Provided data Start Marker

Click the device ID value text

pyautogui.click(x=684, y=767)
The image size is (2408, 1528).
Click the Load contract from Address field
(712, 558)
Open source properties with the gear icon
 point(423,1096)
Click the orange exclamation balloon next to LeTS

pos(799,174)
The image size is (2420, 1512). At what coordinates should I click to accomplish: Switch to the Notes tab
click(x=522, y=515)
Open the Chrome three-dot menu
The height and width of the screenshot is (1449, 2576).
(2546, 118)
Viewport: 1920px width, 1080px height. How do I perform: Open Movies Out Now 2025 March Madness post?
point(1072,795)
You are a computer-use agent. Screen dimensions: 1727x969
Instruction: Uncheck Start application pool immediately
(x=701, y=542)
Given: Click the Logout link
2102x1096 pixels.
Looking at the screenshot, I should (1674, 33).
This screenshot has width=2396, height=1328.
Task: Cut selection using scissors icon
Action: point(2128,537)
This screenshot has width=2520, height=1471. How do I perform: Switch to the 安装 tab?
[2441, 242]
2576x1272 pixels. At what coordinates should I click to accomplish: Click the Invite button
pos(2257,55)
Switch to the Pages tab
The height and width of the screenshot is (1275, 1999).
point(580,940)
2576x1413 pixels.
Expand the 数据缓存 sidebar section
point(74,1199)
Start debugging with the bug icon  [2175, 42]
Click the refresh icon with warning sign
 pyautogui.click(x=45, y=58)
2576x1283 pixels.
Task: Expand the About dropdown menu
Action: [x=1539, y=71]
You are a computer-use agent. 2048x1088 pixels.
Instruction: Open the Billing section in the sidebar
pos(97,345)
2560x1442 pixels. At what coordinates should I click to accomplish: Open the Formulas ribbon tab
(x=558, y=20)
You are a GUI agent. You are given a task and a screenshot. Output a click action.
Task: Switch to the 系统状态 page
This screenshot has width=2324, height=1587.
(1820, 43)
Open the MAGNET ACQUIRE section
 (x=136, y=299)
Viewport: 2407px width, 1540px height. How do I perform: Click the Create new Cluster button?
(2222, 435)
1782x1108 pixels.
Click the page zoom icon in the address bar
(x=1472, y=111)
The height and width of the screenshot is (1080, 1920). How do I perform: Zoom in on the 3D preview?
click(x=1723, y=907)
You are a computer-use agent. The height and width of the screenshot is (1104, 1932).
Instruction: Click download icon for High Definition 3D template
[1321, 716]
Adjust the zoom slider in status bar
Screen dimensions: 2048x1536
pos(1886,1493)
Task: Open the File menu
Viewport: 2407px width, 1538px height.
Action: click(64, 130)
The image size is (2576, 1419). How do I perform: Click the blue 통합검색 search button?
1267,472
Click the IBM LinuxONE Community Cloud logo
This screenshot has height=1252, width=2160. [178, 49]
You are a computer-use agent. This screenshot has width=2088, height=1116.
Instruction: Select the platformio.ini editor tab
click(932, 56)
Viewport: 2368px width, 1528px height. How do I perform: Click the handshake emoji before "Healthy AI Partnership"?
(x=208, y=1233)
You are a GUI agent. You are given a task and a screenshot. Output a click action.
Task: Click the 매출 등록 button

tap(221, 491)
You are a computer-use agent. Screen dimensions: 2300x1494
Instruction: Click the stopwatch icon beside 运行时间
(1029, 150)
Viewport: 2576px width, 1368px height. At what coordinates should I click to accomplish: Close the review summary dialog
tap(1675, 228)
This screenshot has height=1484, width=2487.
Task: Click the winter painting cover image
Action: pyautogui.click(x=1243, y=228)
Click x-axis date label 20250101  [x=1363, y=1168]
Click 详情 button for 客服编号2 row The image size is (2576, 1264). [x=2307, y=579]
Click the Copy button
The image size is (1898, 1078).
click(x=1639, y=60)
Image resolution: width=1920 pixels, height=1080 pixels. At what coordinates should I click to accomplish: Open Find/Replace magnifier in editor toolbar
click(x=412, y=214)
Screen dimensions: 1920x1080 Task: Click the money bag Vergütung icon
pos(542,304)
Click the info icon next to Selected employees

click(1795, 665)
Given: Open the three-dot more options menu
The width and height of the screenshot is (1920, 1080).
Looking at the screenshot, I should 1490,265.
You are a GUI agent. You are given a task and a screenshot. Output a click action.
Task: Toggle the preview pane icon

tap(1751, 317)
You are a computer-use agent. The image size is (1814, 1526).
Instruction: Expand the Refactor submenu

Provided data End Marker

Everything in the material above is to be copied exactly.

**Reply:**
Click the device ID value text

pyautogui.click(x=684, y=767)
The image size is (2408, 1528).
Click the Load contract from Address field
(712, 558)
Open source properties with the gear icon
 point(423,1096)
Click the orange exclamation balloon next to LeTS

pos(799,174)
The image size is (2420, 1512). At what coordinates should I click to accomplish: Switch to the Notes tab
click(x=522, y=515)
Open the Chrome three-dot menu
The height and width of the screenshot is (1449, 2576).
(2546, 118)
Viewport: 1920px width, 1080px height. How do I perform: Open Movies Out Now 2025 March Madness post?
point(1072,795)
You are a computer-use agent. Screen dimensions: 1727x969
Instruction: Uncheck Start application pool immediately
(x=701, y=542)
Given: Click the Logout link
2102x1096 pixels.
Looking at the screenshot, I should (1674, 33).
This screenshot has width=2396, height=1328.
Task: Cut selection using scissors icon
Action: point(2128,537)
This screenshot has width=2520, height=1471. How do I perform: Switch to the 安装 tab?
[2441, 242]
2576x1272 pixels. At what coordinates should I click to accomplish: Click the Invite button
pos(2257,55)
Switch to the Pages tab
The height and width of the screenshot is (1275, 1999).
point(580,940)
2576x1413 pixels.
Expand the 数据缓存 sidebar section
point(74,1199)
Start debugging with the bug icon  [2175, 42]
Click the refresh icon with warning sign
 pyautogui.click(x=45, y=58)
2576x1283 pixels.
Task: Expand the About dropdown menu
Action: [x=1539, y=71]
You are a computer-use agent. 2048x1088 pixels.
Instruction: Open the Billing section in the sidebar
pos(97,345)
2560x1442 pixels. At what coordinates should I click to accomplish: Open the Formulas ribbon tab
(x=558, y=20)
You are a GUI agent. You are given a task and a screenshot. Output a click action.
Task: Switch to the 系统状态 page
This screenshot has width=2324, height=1587.
(1820, 43)
Open the MAGNET ACQUIRE section
 (x=136, y=299)
Viewport: 2407px width, 1540px height. How do I perform: Click the Create new Cluster button?
(2222, 435)
1782x1108 pixels.
Click the page zoom icon in the address bar
(x=1472, y=111)
The height and width of the screenshot is (1080, 1920). How do I perform: Zoom in on the 3D preview?
click(x=1723, y=907)
You are a computer-use agent. The height and width of the screenshot is (1104, 1932).
Instruction: Click download icon for High Definition 3D template
[1321, 716]
Adjust the zoom slider in status bar
Screen dimensions: 2048x1536
pos(1886,1493)
Task: Open the File menu
Viewport: 2407px width, 1538px height.
Action: click(64, 130)
The image size is (2576, 1419). How do I perform: Click the blue 통합검색 search button?
1267,472
Click the IBM LinuxONE Community Cloud logo
This screenshot has height=1252, width=2160. [178, 49]
You are a computer-use agent. This screenshot has width=2088, height=1116.
Instruction: Select the platformio.ini editor tab
click(932, 56)
Viewport: 2368px width, 1528px height. How do I perform: Click the handshake emoji before "Healthy AI Partnership"?
(x=208, y=1233)
You are a GUI agent. You are given a task and a screenshot. Output a click action.
Task: Click the 매출 등록 button

tap(221, 491)
You are a computer-use agent. Screen dimensions: 2300x1494
Instruction: Click the stopwatch icon beside 运行时间
(1029, 150)
Viewport: 2576px width, 1368px height. At what coordinates should I click to accomplish: Close the review summary dialog
tap(1675, 228)
This screenshot has height=1484, width=2487.
Task: Click the winter painting cover image
Action: pyautogui.click(x=1243, y=228)
Click x-axis date label 20250101  [x=1363, y=1168]
Click 详情 button for 客服编号2 row The image size is (2576, 1264). [x=2307, y=579]
Click the Copy button
The image size is (1898, 1078).
click(x=1639, y=60)
Image resolution: width=1920 pixels, height=1080 pixels. At what coordinates should I click to accomplish: Open Find/Replace magnifier in editor toolbar
click(x=412, y=214)
Screen dimensions: 1920x1080 Task: Click the money bag Vergütung icon
pos(542,304)
Click the info icon next to Selected employees

click(1795, 665)
Given: Open the three-dot more options menu
The width and height of the screenshot is (1920, 1080).
Looking at the screenshot, I should 1490,265.
You are a GUI agent. You are given a task and a screenshot. Output a click action.
Task: Toggle the preview pane icon

tap(1751, 317)
You are a computer-use agent. The image size is (1814, 1526).
Instruction: Expand the Refactor submenu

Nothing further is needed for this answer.